As the industry moves toward ever-increasing heterogeneous devices and the explosion of advanced, desktop-like operating systems has led to Windows being present on everything from a car (Windows Automotive Edition) to a console (Xbox One) to a tablet (Surface RT) to a phone (Nokia Lumia), device driver and kernel developers have yearned for an advanced, portable, and next-generation pre-OS environment to handle all their bootstrapping needs. Long gone are the days of the 1980 BIOS, patched by a ROM on the network card, to make it look like the machine is booting from a floppy disk. UEFI, a turn-of-the-century standard, now powers all Apple platforms as well as most Windows ones, and its adoption in Linux is quickly growing as well.
In this course, one can expect to learn the internals of the Unified Extensible Firmware Interface inside and out, from the high-level concepts and overview of its functionality, down to the low-level development of actual UEFI applications, drivers, and services. The seminar will go over the history of UEFI’s development, from its original “Intel Boot Initiative” days to today’s SecureBoot facilities (and controversies), discuss the core UEFI data structures that form the basis of the environment, describe the different internal boot phases of the UEFI Runtime, and go in detail over the main UEFI protocols and their semantics. The course will also cover how UEFI leverages several Microsoft technologies, such as Authenticode and the Portable Executable (PE) format. Finishing off the lecture section will be a deep dive on how Windows 8 and later take advantage of UEFI to support booting off GPT disks, implementing SecureBoot, and speeding up the boot experience. Windows user-mode and kernel-mode APIs that interact with UEFI, as well as internal kernel data structures and capabilities in the UEFI HAL will also be shown off. Often forgotten, ACPI is the second key piece of the UEFI technology story (in fact, the recent standard committees have merged). Although originally designed for runtime use, this part of the standard is strongly discouraged (and even unsupported on Secure Boot systems) by OS Vendors, leaving ACPI to take the place of runtime code execution needs, with its scripting and markup language. Attendees will learn about this standard, how to program against it, and how to leverage it in their Windows offense and defense needs.

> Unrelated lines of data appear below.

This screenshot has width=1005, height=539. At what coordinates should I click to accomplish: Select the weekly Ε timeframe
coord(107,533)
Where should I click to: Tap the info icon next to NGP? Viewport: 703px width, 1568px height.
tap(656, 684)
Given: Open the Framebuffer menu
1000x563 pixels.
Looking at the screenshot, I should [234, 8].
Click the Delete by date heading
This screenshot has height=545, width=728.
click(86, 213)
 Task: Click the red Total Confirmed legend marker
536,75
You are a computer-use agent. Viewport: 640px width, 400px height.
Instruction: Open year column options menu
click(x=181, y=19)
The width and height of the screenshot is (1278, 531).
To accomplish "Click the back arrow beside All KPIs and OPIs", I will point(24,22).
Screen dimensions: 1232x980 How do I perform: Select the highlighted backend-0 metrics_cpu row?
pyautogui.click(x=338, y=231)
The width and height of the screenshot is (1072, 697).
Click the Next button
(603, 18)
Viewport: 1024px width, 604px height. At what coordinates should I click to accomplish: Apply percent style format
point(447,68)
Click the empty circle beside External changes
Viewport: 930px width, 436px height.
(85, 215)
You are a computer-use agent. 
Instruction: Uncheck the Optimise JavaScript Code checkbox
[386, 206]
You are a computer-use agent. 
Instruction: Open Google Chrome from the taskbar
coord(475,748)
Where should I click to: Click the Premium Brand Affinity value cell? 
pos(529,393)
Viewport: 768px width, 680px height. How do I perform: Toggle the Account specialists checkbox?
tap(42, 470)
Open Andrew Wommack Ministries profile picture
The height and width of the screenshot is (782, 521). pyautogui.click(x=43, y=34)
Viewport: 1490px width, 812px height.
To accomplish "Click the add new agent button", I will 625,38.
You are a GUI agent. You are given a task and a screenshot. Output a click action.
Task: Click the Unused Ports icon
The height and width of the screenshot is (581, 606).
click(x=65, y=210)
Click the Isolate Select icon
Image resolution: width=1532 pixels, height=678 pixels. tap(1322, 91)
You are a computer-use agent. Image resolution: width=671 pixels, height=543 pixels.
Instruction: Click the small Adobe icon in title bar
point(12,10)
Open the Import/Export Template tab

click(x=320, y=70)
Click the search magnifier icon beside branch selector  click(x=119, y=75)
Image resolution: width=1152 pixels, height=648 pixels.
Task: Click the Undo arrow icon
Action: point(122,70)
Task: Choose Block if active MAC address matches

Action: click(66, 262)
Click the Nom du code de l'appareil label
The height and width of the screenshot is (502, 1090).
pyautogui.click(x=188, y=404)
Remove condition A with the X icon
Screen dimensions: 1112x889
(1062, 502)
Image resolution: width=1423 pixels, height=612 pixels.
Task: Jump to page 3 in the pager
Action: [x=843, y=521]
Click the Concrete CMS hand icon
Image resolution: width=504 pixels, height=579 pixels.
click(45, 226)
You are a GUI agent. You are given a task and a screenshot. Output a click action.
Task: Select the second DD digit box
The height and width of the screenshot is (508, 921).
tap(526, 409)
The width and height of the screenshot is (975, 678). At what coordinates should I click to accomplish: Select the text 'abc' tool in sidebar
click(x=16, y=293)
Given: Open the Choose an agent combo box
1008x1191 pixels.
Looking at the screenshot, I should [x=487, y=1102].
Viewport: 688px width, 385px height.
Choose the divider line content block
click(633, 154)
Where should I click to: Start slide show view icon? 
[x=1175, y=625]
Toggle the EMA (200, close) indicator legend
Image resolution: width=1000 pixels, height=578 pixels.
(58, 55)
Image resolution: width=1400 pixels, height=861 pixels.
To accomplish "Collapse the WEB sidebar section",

Alongside the lecture period, attendees will get their hands dirty with bare-to-the-metal UEFI development using Visual Studio, as well as learning how to setup the UEFI SDK (EDK) to work alongside Microsoft’s development tools. Participants will get the chance to build their own UEFI applications, drivers, and runtime services, as well as learn how to debug and test their work in the OVMF environment alongside QEMU, without requiring actual UEFI hardware. The course will also show how to develop and build SecureBoot-compatible binaries. Throughout the development part of the course, attendees will learn how to use the VisualUefi system, developed by Winsider Seminars & Solutions Inc., to allow full integration with Visual Studio 2015 and avoid usage of the complex EDK-II build system and “.inf” files. Attendees will also use Intel and Microsoft’s ACPI Scripting Language Compiler (ASL) to compile ACPI Markup Language (AML) files that integrate with their UEFI code. Finally, attendees will discover the Windows-specific Boot Application Runtime Environment, how to build compatible applications, and how to leverage the environment from both a UEFI and PCAT perspective. Attendees will then write both offensive and defensive UEFI code that hooks and/or protects the Windows Boot Loader.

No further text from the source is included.